Joint Select Committee on Deficit Reduction as Political Theatre

For more than a year now Democrats and Republicans in Congress have failed to pass a federal budget. Just last week yet another patch-work Continuing Resolution was passed rather quietly to fund the federal government through mid-December.

The so called “super committee,” officially known as the Joint Select Committee on Deficit Reduction, was created during the last act of political theatre to come from DC: the debt ceiling debate that raged this past August. A select committee mechanism suggestion then was to absolve our elected officials from making politically difficult choices on spending and taxes in the face of yearly deficits of $1.4 trillion, and a national debt that was then (3 months ago, $14.3 trillion).

(By the way, take note, the debt ceiling increase from August has already been reached. Our national debt is now over $15 trillion.)

As most of us know by now, we have a deficit and debt problem in Washington, DC. The agreement that came from the August debate to raise the debt ceiling included $900 billion in spending cuts over 10 years, and the promise to cut another $1.2 trillion over ten years either with the guidance of the Joint Select Committee, or by way of automatic triggers. As we are discovering today with the dead line for the Select Committee upon us (officially Wednesday 11/23 at midnight), none of the August agreement is binding: not the recommendations of the committee, not the automatic triggers.

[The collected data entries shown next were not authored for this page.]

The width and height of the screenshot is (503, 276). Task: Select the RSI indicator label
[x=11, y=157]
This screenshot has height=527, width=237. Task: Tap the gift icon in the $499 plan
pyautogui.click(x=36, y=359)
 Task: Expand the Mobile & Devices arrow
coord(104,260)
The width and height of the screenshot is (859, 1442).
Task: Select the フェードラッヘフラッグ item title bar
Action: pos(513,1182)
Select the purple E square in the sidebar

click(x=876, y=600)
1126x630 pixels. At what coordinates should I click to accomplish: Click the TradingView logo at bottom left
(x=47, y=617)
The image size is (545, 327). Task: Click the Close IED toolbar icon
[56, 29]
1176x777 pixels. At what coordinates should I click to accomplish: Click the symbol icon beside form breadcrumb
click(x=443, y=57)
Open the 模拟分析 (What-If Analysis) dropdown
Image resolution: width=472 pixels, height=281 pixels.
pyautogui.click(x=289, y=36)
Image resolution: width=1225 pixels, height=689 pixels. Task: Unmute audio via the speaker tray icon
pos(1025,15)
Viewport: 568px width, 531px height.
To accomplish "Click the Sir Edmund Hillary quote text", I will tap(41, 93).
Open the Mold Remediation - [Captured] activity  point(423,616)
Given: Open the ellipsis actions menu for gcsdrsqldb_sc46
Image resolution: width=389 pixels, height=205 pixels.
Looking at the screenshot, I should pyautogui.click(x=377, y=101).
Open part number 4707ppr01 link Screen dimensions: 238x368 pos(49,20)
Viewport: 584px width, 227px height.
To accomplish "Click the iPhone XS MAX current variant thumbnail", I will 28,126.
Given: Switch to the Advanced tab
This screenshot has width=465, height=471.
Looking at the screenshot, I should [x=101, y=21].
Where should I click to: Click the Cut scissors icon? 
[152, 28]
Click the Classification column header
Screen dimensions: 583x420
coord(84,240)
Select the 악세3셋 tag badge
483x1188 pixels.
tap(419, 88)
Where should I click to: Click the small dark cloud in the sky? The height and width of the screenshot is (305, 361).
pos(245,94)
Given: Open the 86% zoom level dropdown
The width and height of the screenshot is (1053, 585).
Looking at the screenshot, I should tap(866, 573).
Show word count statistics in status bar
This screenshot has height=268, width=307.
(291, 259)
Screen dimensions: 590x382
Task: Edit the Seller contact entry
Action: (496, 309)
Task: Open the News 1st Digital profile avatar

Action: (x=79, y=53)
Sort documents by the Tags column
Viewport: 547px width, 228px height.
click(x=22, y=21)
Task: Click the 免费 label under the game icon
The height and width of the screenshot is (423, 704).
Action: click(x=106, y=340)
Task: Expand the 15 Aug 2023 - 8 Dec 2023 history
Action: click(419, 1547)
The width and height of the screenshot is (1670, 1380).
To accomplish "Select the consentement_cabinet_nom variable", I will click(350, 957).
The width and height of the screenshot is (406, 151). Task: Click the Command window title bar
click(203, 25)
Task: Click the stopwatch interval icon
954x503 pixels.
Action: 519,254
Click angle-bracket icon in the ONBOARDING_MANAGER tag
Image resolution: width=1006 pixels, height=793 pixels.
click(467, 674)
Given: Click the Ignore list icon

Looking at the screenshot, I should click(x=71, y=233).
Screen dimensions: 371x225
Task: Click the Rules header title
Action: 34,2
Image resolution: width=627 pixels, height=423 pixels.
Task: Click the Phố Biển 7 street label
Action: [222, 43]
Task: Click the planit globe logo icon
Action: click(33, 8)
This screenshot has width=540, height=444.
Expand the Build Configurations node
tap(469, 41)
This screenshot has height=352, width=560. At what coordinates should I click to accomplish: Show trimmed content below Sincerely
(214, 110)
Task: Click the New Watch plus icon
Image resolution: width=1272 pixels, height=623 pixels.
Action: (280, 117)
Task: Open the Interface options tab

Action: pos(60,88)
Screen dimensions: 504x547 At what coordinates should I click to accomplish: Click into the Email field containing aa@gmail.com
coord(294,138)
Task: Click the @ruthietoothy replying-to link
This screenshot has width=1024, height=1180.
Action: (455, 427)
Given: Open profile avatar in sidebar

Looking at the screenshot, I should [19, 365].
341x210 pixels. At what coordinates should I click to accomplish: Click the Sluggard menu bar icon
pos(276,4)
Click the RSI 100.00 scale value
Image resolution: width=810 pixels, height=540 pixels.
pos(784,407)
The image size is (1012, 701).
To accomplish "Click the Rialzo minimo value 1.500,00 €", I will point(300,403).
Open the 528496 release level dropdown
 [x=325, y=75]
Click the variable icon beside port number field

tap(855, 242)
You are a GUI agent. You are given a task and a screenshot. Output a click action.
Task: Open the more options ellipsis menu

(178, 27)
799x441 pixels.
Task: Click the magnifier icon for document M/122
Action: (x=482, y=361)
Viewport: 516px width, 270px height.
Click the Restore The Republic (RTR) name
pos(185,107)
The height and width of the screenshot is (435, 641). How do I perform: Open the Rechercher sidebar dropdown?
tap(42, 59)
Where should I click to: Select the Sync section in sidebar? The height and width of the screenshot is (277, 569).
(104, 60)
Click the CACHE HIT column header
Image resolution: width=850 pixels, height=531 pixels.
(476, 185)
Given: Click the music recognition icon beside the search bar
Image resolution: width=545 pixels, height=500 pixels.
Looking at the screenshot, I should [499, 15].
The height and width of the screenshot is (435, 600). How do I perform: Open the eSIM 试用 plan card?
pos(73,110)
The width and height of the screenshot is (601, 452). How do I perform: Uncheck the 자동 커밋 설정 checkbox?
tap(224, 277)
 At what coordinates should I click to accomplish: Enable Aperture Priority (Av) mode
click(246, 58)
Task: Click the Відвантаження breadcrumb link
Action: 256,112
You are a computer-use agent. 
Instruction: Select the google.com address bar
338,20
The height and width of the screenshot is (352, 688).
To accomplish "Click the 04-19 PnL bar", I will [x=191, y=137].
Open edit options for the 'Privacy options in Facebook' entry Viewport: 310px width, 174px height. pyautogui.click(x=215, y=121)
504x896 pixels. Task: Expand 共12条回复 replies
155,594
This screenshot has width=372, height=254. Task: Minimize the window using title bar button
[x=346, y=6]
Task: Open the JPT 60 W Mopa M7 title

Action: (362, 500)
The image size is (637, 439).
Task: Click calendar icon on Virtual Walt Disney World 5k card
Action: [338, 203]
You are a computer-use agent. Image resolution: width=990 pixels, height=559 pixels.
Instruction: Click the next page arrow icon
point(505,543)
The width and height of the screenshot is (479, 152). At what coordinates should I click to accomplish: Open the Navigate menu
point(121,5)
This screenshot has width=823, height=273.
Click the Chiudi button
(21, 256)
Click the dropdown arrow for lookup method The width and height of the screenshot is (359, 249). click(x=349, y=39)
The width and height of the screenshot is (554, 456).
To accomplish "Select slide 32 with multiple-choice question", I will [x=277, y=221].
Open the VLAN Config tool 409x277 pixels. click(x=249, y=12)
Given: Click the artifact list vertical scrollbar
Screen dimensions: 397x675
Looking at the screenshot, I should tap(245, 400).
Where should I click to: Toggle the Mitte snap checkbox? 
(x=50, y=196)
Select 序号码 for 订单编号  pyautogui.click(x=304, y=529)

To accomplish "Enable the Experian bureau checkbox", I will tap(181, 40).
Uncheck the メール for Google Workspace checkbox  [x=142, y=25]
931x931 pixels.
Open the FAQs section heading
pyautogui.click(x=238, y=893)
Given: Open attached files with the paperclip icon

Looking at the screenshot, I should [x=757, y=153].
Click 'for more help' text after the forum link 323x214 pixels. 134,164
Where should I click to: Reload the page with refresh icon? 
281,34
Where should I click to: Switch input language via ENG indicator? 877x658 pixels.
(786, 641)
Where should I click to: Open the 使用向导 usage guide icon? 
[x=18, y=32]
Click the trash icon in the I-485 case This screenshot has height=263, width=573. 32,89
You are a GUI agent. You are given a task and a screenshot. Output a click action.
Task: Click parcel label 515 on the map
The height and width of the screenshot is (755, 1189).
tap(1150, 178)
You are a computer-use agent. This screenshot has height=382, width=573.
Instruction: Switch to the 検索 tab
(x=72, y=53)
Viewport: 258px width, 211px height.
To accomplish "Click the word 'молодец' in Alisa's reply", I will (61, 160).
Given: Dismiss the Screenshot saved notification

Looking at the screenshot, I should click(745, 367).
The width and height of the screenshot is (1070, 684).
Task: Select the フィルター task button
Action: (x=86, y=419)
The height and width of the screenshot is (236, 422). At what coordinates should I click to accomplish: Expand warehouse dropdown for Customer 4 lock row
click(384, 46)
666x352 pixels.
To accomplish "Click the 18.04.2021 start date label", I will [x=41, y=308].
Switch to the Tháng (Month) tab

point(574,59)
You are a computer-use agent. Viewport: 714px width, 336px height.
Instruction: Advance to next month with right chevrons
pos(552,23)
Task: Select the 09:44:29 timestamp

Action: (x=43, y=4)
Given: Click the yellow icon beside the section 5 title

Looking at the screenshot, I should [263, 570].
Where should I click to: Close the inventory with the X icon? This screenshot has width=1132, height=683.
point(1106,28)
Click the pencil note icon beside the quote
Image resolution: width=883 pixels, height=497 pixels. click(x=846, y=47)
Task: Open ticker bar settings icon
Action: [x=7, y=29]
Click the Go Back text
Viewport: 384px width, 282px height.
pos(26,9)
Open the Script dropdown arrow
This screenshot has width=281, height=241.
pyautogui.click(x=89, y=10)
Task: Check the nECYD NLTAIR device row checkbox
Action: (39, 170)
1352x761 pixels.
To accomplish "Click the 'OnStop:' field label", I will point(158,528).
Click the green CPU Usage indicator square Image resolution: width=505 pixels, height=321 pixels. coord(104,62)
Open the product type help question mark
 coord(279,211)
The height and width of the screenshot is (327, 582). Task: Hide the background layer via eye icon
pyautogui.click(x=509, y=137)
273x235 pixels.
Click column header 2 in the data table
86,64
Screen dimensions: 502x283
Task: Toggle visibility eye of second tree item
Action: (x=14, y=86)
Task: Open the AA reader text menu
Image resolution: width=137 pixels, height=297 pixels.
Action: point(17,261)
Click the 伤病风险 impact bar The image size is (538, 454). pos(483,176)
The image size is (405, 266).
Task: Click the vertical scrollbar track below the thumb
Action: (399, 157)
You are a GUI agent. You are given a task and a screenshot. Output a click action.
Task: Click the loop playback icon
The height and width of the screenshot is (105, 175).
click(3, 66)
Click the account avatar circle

In the end, the political theatre we have been witnessing – to include actors from the new Tea Party candidates who were elected to Congress in November 2010 to reduce government spending – even if executed as planned would have made little progress on the fiscal challenge we face. All of the plans being discussed, even the “big deal for $4 trillion in cuts,” are all over a ten year period, and are simply not enough. The cuts being talked about now only reduce the annual deficit from the $1.4 trillion a year now, down to $600 billion a year in 2023. You see, annual deficits don’’t go away. We won’’t reduce our debt until annual expenditures are less than annual tax receipts. Our national debt will continue to worsen as long as Congress continues to spend more than their tax receipts.

Let us not kid ourselves, the decisions needed to be made regarding our annual deficits are hard ones. Americans dependent on government spending will be hurt by reductions in spending and the move towards a balanced budget. There is now way getting around it. We cannot grow our way out of this problem. The choices must be made now voluntarily before it will be too late and the decisions will be made by force. It is apparent still that we do not yet have the right people representing us in DC. We thought we elected the right people to help in 2010, we were wrong. Go to fec.gov and look at the fundraising reports and you’’ll see why we were wrong.

The members of the Joint Select Committee themselves have been part of the problem in DC, why should we have thought they could fix the problem they created and enable. On the Republican side, the average number of years in office is 15 years, with Senator Jon Kyl (AZ) and Rep Fred Upton (MI) leading the way with 23 and 24 years in office respectively. On the Democrat side, the average number of years in office is 22 years, with Senators Max Baucus (MT) and John Kerry (MA) leading the way with 36 and 27 years in office respectively.

The ballot box solution is available to us again come November 2012, get serious about it. We need net cuts in yearly federal government spending of more than $700 billion for the next few years to be considered on a serious path towards debt reduction. Increasing tax receipts cannot be excluded.